WHAT TO PRODUCE: If an entry holds a picture, drop the picture and restate the rest word for word.

--- INFORMATION PROVIDED ---

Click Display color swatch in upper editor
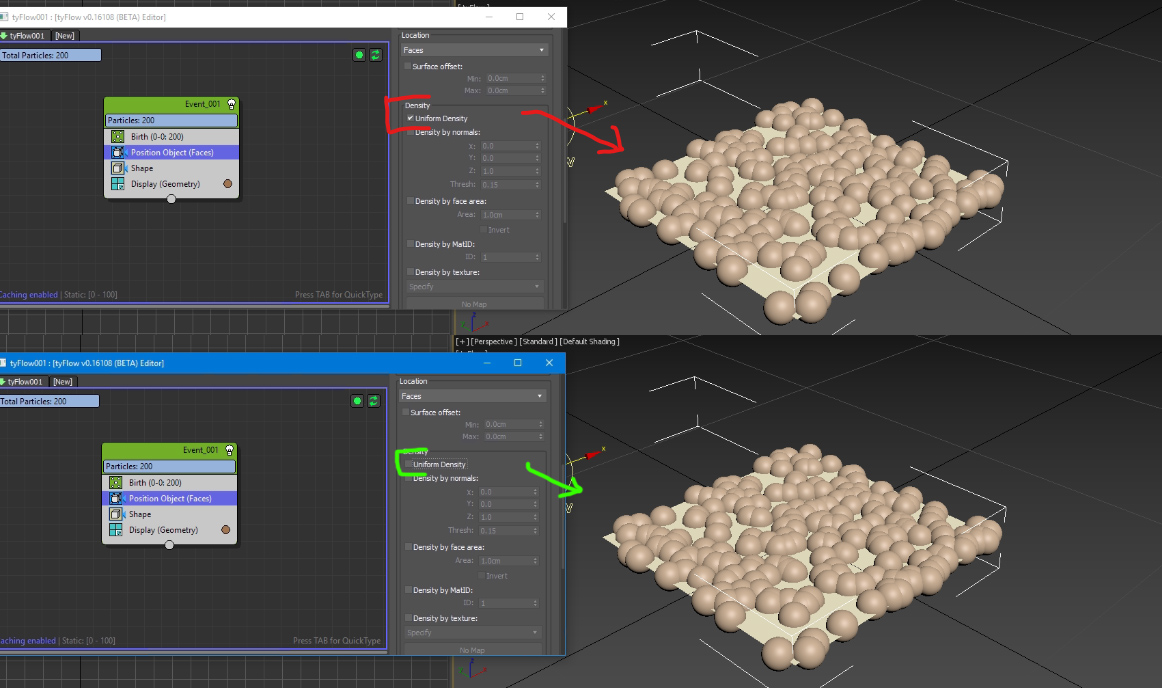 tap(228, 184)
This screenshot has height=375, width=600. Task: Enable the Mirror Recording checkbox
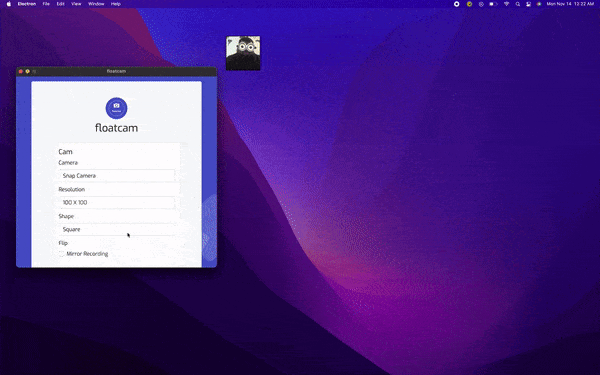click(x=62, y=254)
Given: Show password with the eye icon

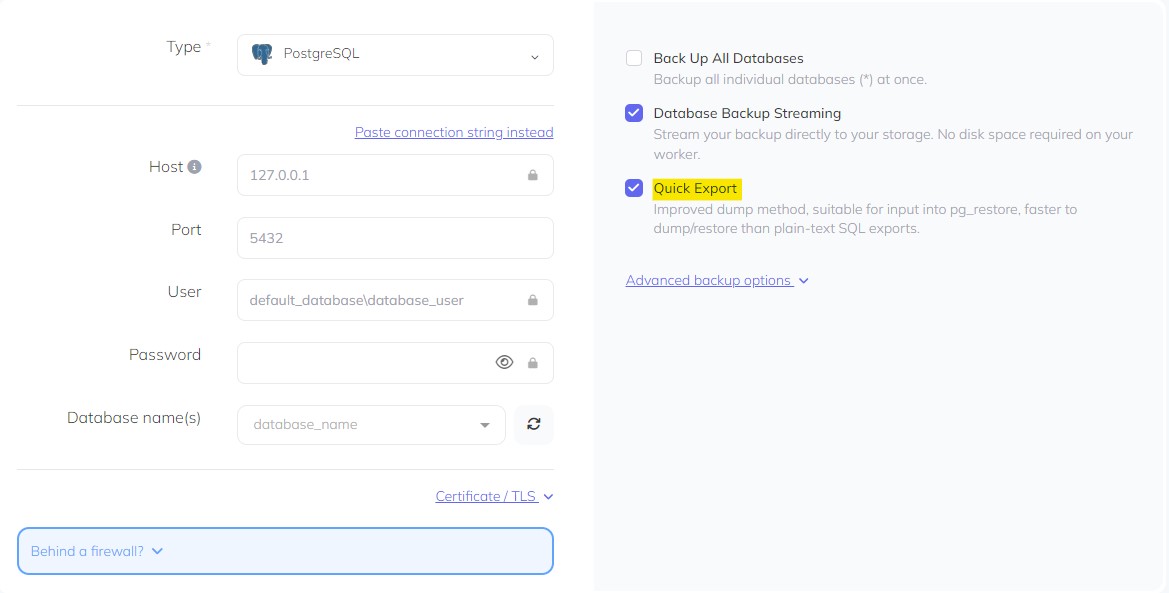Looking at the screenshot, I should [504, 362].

---

ANSWER AREA:
Click Display color swatch in upper editor
 tap(228, 184)
This screenshot has height=375, width=600. Task: Enable the Mirror Recording checkbox
click(x=62, y=254)
Given: Show password with the eye icon

Looking at the screenshot, I should [504, 362].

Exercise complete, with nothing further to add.